193 0 Kommentare GRI Bio Reports First Quarter 2024 Financial Results and Provides Corporate Update

Interim data readout of Phase 2a biomarker study evaluating lead program GRI-0621 for the treatment of Idiopathic Pulmonary Fibrosis (IPF) expected Q3 2024 and topline data on track for Q4 2024

Ongoing progress of Investigational New Drug (IND) enabling studies in systemic lupus erythematosus (SLE) program for GRI-0803 with IND filing expected in H2 2024

LA JOLLA, CA, May 13, 2024 (GLOBE NEWSWIRE) -- GRI Bio, Inc. (NASDAQ: GRI) (“GRI Bio” or the “Company”), a biotechnology company advancing an innovative pipeline of Natural Killer T (NKT) cell modulators for the treatment of inflammatory, fibrotic and autoimmune diseases, today reported its financial results for the first quarter ended March 31, 2024 and provided a corporate update.

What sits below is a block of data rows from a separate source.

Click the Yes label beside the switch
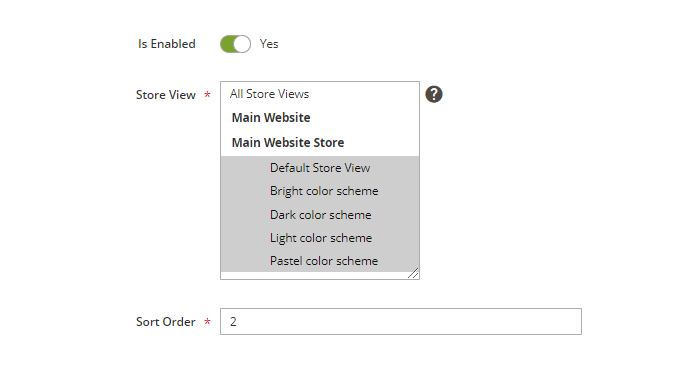The height and width of the screenshot is (373, 685). (269, 44)
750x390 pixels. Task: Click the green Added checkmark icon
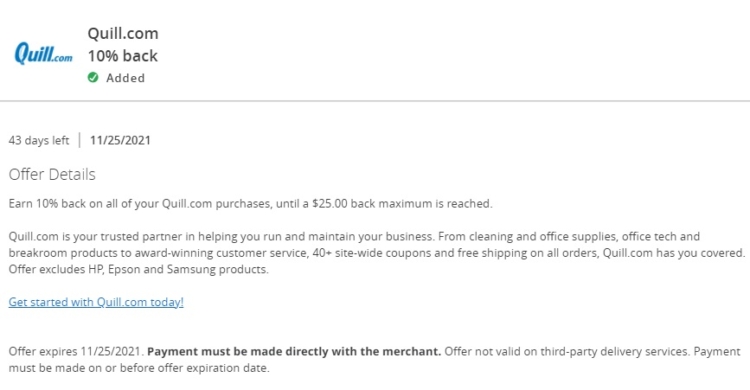93,78
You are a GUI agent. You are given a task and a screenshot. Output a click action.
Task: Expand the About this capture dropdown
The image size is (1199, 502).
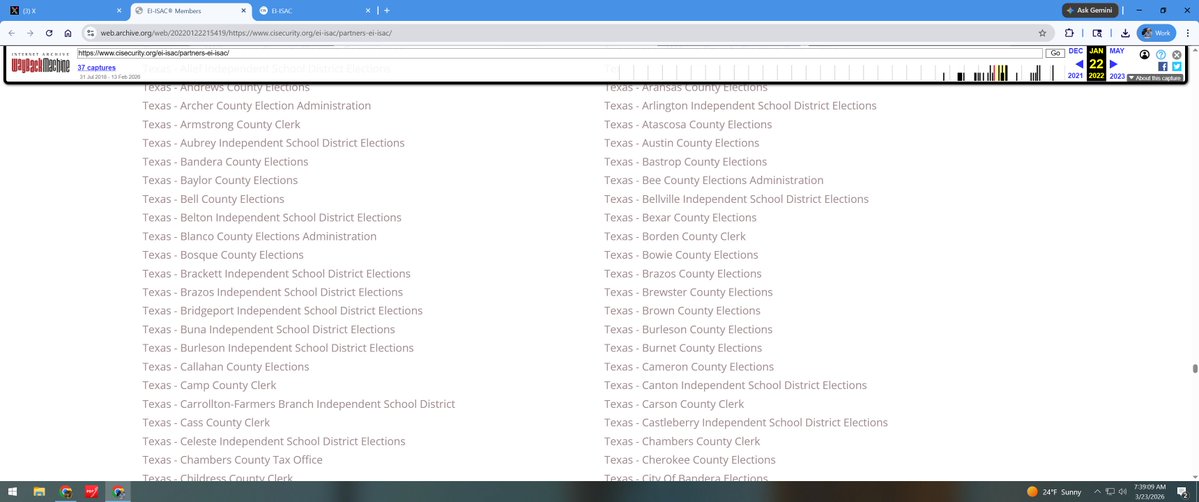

"We continue to execute on both the clinical and corporate fronts. Our team is working diligently to drive our Phase 2a biomarker study in IPF toward interim data readout which we believe will provide valuable insight for our development program moving forward,” commented Marc Hertz, PhD, Chief Executive Officer of GRI Bio. “On the corporate side, we continue to bolster our patent estate as well as actively engage with and present at scientific meetings which we believe underscore the potential of GRI-0621. We are committed to building a growing body of data and believe we are positioned to unlock significant value in 2024.”

Recent Highlights

Announced oral presentation at the 14^th International Congress on Autoimmunity;
Expanded intellectual property protection for proprietary NKT cell modulators with issuance of Korea patent;
Announced abstract titled, “Altered NKT Cell Populations in the Airways of Patients with IPF,” has been accepted for poster presentation at the 2024 American Thoracic Society International Conference;
Received notice of allowance for Canadian patent covering proprietary NKT cell modulators;
Received authorization of the Company’s Clinical Trial Application (CTA) by the United Kingdom (UK) Medicines and Healthcare Products Regulatory Agency (MHRA) to initiate a Phase 2a biomarker study evaluating GRI-0621 for the treatment of IPF in the UK; and
Closed a public offering with participation from healthcare focused institutional investors for aggregate gross proceeds of $5.5 million.